Section 37(2) of the FOI Act sets out certain circumstances in which the exemption at section 37(1) does not apply. I am satisfied that none of those circumstances arise in this case. That is to say, (a) the information contained in the records does not relate to the applicant; (b) the third parties have not consented to the release of that information; (c) the information is not of a kind that is available to the general public; (d) the information at issue does not belong to a class of information which would or might be made available to the general public; and (e) the disclosure of the information is not necessary to avoid a serious and imminent danger to the life or health of an individual.

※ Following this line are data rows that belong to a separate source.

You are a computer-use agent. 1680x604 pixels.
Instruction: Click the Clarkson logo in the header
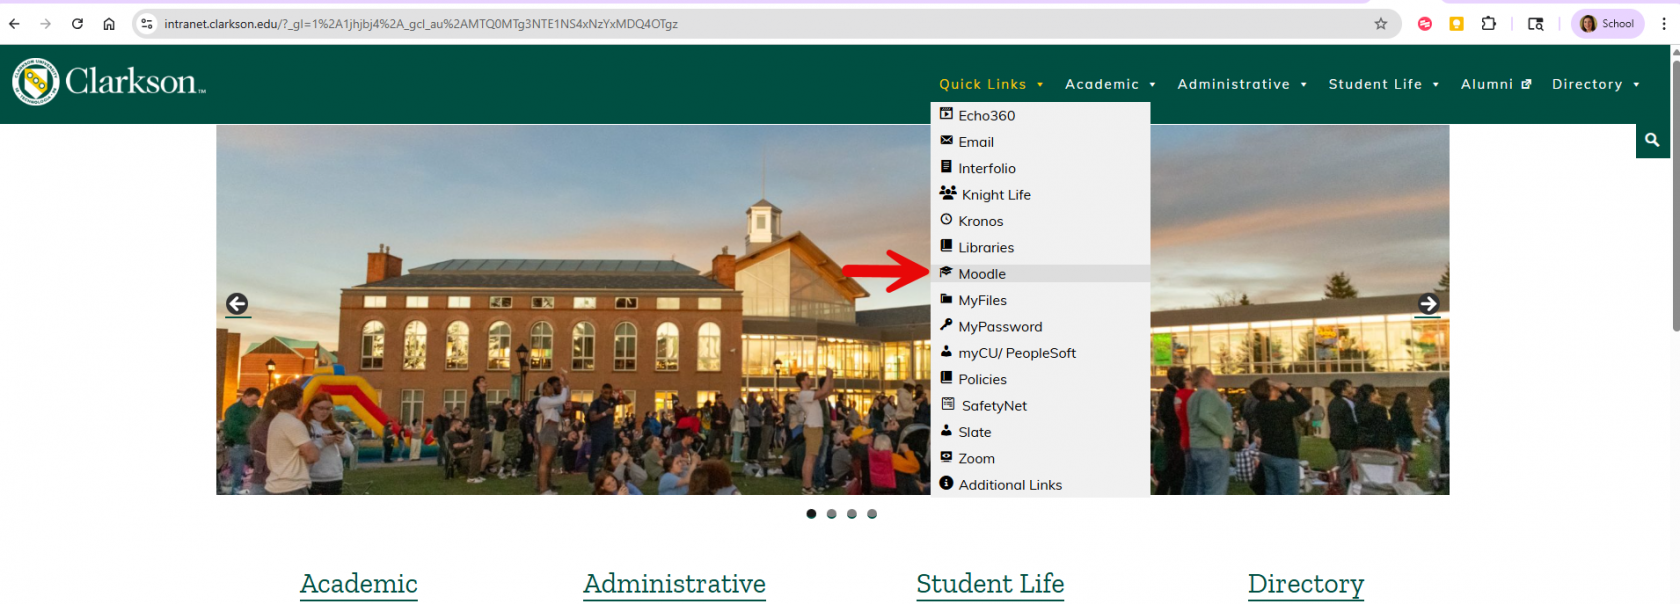(x=108, y=82)
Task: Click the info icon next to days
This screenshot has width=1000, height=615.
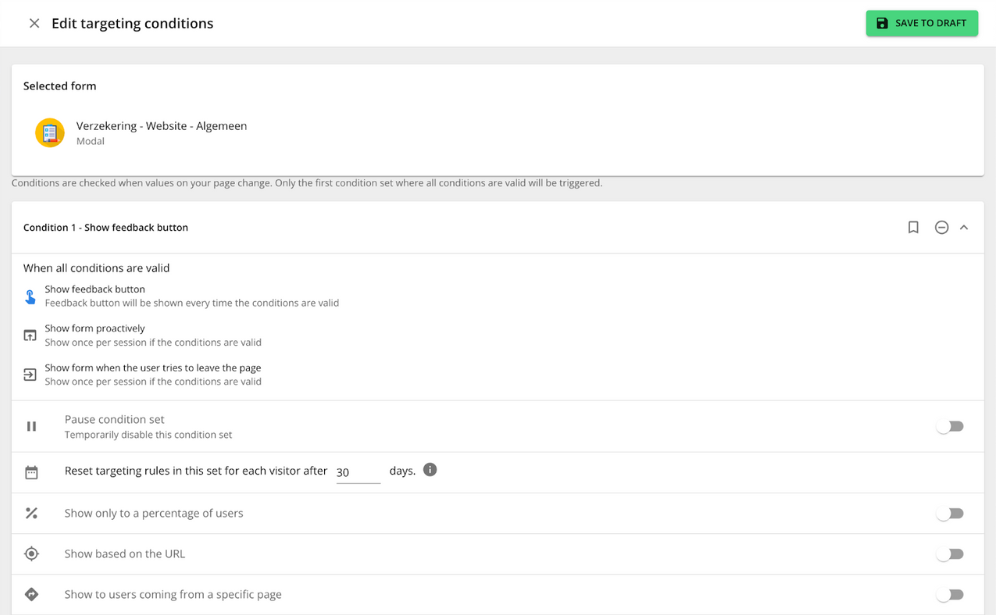Action: tap(430, 470)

Section 37(5) of the FOI Act provides that access to the personal information of a third party may be granted where, on balance:
(a) the public interest that the request should be granted outweighs the right to privacy of the individual to whom the information relates, or
(b) the grant of the information would be to the benefit of the person to whom the information relates.
As no evidence has been presented to this Office to suggest that the release of the records at issue would be to the benefit of the third parties concerned, I find that section 37(5)(b) does not apply. On the matter of whether section 37(5)(a) applies, the question I must consider is whether the public interest in granting the request outweighs, on balance, the public interest in protecting the privacy rights of the persons to whom the information relates.
In his correspondence with this Office, the applicant expressed concerns that his siblings had previously exerted undue influence over his mother in relation to a transfer of ownership of the house in which his mother had lived. He argued that he requires the records at issue as he wants to know what happened to his mother's house and what financial details were submitted to the HSE in connection with the application for nursing home support. It seems to me that this is essentially a private interest argument.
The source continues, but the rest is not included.